Written task: Go through the entries below and copy each line that contains the string "height". Case counts, so a line matches only if its letters have the same capitalization.

The input:

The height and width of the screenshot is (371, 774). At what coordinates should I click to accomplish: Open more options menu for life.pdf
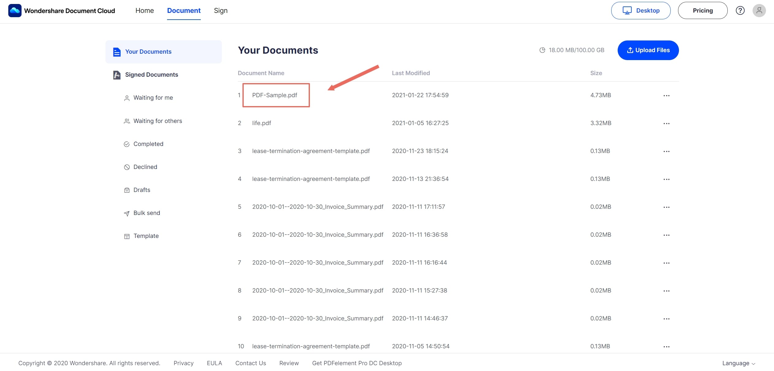(666, 124)
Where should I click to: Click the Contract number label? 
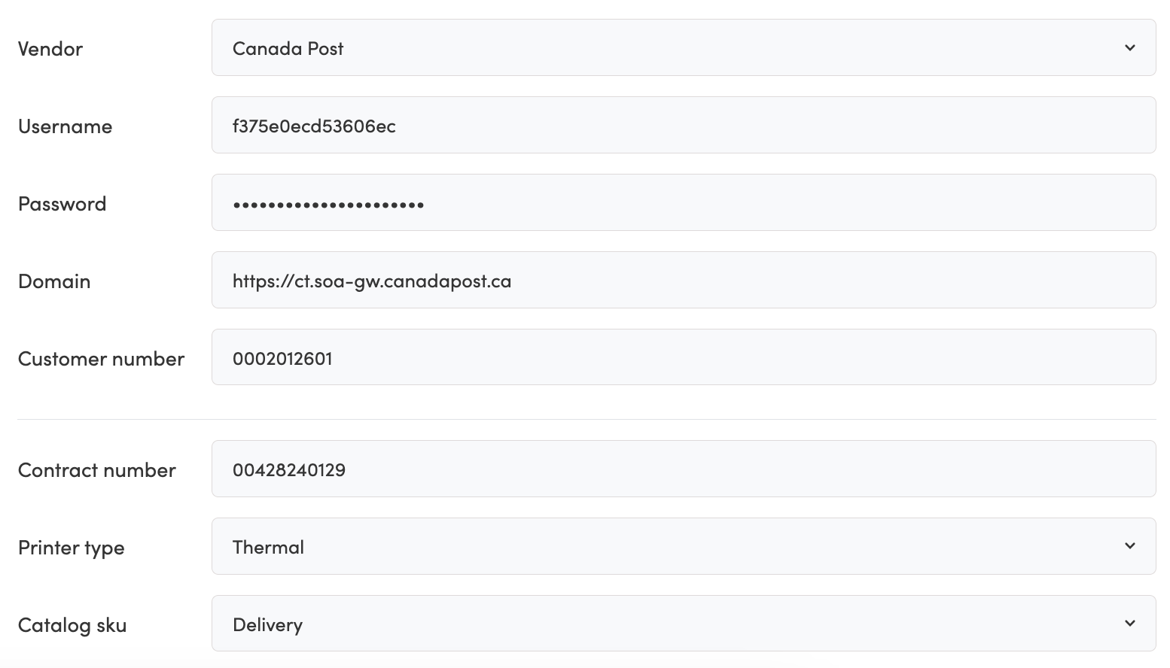(x=97, y=470)
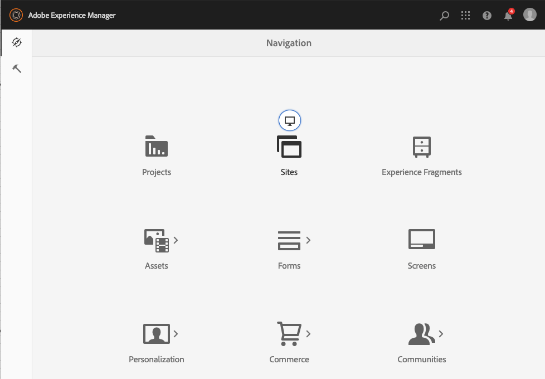Open the Forms icon

(289, 240)
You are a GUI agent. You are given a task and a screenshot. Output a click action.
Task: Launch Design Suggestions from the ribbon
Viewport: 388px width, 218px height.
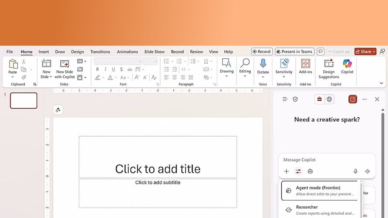tap(328, 69)
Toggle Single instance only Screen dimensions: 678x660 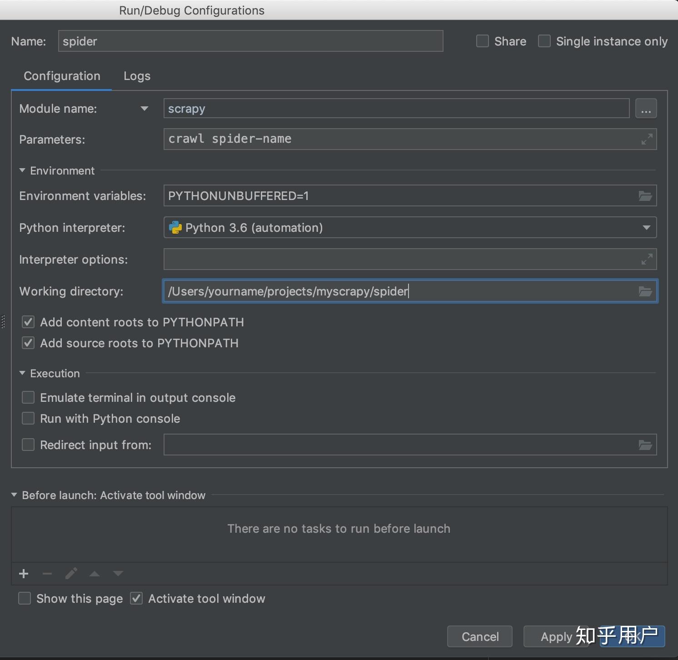[544, 41]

Exercise response:
The height and width of the screenshot is (371, 774). At what coordinates should I click to accomplish: Open more options menu for life.pdf
Viewport: 388px width, 218px height.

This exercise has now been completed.